By Our Reporter
Mrs Adedimpe has four children and lives in Ikotun, Lagos. But almost everyone where she lives knows her as Mama Akara because that was what she does for a living- frying bean cakes.
Mama akara had two spots where she fried and sold her wares. She was doing very well, training her children in school with the money she raised from her business. She was also able to build a three-bedroom bungalow she shared with her children and husband who was a retiree.
With the COVID-19 pandemic and the total lockdown that followed in March 2019, her business went down.

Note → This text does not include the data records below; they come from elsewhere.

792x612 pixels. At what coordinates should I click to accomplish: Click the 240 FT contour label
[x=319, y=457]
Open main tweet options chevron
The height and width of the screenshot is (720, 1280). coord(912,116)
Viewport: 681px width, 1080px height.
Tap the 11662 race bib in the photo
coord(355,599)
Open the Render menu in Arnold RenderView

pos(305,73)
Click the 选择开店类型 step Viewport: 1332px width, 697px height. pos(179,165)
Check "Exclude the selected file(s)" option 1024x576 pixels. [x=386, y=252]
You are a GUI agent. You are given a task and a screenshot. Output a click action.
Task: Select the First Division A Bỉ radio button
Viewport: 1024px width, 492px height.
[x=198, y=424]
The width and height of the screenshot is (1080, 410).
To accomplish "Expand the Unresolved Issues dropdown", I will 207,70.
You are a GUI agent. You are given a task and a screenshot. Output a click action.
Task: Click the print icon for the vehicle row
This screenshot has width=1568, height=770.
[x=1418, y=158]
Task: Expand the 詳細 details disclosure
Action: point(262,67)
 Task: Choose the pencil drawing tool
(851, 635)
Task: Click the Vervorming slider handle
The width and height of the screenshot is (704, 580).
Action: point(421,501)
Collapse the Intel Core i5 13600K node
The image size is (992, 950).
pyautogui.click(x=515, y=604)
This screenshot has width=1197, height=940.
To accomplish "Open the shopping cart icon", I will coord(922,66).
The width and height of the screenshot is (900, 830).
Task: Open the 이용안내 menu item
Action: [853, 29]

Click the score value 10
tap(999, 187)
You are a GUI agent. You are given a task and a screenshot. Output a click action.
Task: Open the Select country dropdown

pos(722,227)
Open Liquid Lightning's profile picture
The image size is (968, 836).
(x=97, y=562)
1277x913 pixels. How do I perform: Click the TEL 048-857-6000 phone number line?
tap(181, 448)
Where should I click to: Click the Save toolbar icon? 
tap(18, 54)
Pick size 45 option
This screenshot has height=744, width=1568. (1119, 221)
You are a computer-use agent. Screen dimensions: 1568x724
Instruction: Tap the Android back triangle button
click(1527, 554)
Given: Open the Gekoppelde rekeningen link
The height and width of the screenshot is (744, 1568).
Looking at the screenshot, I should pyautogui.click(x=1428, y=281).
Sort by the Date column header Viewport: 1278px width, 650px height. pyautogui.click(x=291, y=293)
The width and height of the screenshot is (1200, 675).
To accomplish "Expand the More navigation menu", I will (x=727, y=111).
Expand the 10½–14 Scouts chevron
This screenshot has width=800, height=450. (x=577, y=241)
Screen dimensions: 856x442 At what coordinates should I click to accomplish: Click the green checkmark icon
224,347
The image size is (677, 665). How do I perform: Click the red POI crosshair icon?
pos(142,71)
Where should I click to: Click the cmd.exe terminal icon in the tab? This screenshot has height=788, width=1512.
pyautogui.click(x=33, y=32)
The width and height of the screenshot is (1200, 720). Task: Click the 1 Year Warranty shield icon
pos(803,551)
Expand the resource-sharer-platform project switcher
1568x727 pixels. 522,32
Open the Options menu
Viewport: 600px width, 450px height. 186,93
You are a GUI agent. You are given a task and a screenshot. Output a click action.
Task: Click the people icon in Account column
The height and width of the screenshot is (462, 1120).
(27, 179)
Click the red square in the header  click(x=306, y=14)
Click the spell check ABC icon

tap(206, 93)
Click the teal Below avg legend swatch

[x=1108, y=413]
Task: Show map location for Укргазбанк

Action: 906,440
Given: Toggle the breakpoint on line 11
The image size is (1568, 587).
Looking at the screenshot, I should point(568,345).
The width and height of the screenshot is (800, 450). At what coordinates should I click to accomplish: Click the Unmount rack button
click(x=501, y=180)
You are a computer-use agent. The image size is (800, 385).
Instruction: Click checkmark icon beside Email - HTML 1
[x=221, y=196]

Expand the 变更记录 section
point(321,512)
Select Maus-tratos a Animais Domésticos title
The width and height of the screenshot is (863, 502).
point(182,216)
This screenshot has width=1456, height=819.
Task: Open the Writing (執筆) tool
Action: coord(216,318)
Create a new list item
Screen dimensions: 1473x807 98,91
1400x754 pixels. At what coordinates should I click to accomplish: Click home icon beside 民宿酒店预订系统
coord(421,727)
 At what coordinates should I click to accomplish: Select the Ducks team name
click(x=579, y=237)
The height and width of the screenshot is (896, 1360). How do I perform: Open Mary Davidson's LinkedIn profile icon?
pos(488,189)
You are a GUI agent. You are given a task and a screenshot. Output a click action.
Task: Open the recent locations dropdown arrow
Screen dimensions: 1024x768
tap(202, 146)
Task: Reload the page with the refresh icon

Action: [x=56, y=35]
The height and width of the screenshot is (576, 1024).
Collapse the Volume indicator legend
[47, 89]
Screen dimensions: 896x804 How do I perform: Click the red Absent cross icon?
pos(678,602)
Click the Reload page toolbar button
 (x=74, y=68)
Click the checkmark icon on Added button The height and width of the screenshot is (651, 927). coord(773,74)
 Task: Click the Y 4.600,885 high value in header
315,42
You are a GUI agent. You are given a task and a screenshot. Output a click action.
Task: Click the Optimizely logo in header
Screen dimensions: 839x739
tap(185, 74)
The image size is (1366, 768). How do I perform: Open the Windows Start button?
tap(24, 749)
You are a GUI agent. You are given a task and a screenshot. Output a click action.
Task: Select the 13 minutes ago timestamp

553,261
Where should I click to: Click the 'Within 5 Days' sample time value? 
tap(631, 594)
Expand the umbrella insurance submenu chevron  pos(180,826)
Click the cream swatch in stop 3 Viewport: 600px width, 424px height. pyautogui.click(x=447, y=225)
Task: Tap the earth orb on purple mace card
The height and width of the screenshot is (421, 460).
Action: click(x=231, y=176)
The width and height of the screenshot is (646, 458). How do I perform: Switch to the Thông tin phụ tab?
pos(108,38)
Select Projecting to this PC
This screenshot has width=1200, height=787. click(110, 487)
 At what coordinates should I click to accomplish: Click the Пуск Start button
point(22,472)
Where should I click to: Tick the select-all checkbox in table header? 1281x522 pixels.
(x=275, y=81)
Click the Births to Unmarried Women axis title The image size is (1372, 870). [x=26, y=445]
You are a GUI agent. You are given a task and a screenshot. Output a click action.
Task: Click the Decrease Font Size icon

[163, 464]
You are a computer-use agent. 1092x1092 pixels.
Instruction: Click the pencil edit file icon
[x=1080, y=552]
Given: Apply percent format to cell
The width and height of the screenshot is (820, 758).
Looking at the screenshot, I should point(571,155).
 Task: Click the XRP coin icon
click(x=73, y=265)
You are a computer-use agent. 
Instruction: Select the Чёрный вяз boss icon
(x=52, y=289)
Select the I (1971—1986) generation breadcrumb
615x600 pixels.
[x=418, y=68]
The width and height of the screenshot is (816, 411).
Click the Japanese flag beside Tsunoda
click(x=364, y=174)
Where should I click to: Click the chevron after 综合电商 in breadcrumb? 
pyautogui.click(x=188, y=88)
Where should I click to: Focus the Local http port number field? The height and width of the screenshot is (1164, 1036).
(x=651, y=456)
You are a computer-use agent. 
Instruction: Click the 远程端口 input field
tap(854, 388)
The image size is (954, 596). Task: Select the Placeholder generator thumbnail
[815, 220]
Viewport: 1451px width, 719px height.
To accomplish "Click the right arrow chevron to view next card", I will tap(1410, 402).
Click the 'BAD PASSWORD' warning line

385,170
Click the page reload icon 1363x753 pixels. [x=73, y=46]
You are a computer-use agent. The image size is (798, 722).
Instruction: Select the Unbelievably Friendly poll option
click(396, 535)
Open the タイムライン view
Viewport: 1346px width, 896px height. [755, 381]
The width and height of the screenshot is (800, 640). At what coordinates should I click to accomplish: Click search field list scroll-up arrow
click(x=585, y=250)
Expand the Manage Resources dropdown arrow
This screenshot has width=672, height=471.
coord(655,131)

Because her business was a daily one, she could not open for over a month. She and her family had to fall back on her little savings. Soon, the savings dried up. She became hypertensive. Then she attempted to restart the business. But the rumour went round that she was suffering friend COVID-19.
This helped to worsen the situation. Faced with hunger and stark poverty and needing to survive, they sold off the family house and relocated to Ondo.
Her experience is just one among millions of Nigerians whose businesses collapsed as an aftershock of the pandemic.
According to statistics released by the Nigerian Centre for Disease Control (NCDC) Niferia has received a total of 213,000 cases from January 2020 to November 2021, while 2,973
deaths were recorded during the period.
Impacts
1. Deaths: Death in any family is heart-rending. But what made the deaths recorded during the height of the pandemic was that many of those that died were the bread winners of their families. This threw the families deeper into poverty as many of them are yet to survive.
According to the World Bank, forecast in January 202, Covid-19 crisis will result in an additional 10.9 million Nigerians entering poverty by 2022; a people already defined as living below the national poverty line of around $1 a day. “In Lagos State, high levels of urban poverty – most of the state’s more than 20 million residents live in slums or informal settlements – left people vulnerable to the economic impact of the pandemic.”
2 Collapsed businesses
Just like the akara-frying business of Mama akara, many small and medium scale businesses in Nigeria either suffered partial closure or total closure, including big-time corporations. A report stated: “Many micro and small businesses experienced a larger decline in businesses activity compared to medium and large firms—an unsurprising finding since most of the country’s micro and small businesses halted operations due to their inability to implement preventative health measures such as provision of on-site lodging for employees, and sanitizers and handwashing equipment for customers. These preventive measures have resulted in an increase in operating expenses for them.”
This was particularly for business that operated in the entertainment and hospitality sector. Hotels and night clubs were completely shut down.
3. Loss of Jobs
A recent report by the statistics office of the federal government said around 20% of workers in Nigeria lost their jobs as a result of COVID-1.
The National Bureau of Statistics and the United Nations Development Programme surveyed nearly 5,000 businesses in the formal and informal sectors in Nigeria.
In March 2021, the NBS said a third of Nigeria’s workers were out of a job in the fourth quarter of 2020, a situation worsened by the pandemic. Today however, over 10,000 jobs have been lost to the pandemic.